A Schematic workflow for TREX1 interactomic analysis via Co-IP and LC-MS using a specific anti-TREX1 antibody or control antibody in normal and senescent NP cells (n = 3 biological independent samples) (Created with BioRender.com). B Top 6 enriched KEGG pathways of the differential TREX1 interactome in normal NP cells and red-marked pathways were associated with protein processing in the ER. C Chordal graph of potential proteins in KEGG pathways involved “Protein location in ER” and “Protein processing in ER”. D Endogenous forward and reverse Co-IP assay to detect the interaction of TRAM1 and TREX1 in normal and senescent NP cells (Representative blot of three independent technical experiments).
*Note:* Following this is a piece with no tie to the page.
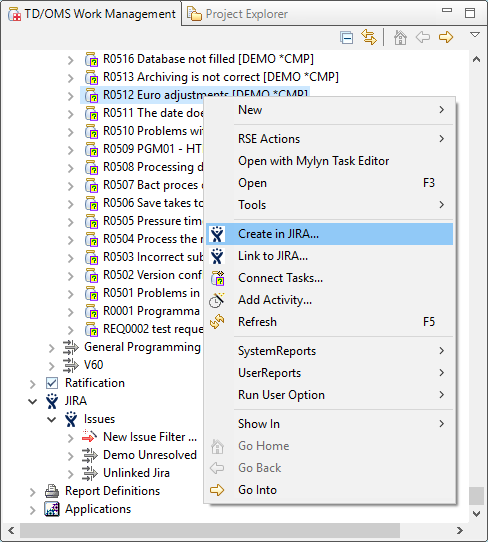Click the Connect Tasks icon in menu
The width and height of the screenshot is (488, 542).
(x=218, y=278)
E Representative agarose gel electrophoresis images of DNA fragments from the cytosolic component in P8 NP cells after co-transfection with TRAM1-overexpressing plasmid and different Flag-tagged TREX1 variant plasmids (Representative blot of four independent technical experiments). F Quantitative analysis of cytosolic genomic DNA fragments in P8 NP cells after co-transfection with the TRAM1-overexpressing plasmid and different Flag-tagged TREX1 variant plasmids (Quantification of four independent technical experiments). G Representative IF staining images of TREX1 to show subcellular localization changes of TREX1 after TRAM1 overexpression (Representative image of three independent technical experiments), bar: 20 μm. A significant p value was determined by two-tailed ANOVA (F). Mean ± SD are shown for (F). n.s. not significant.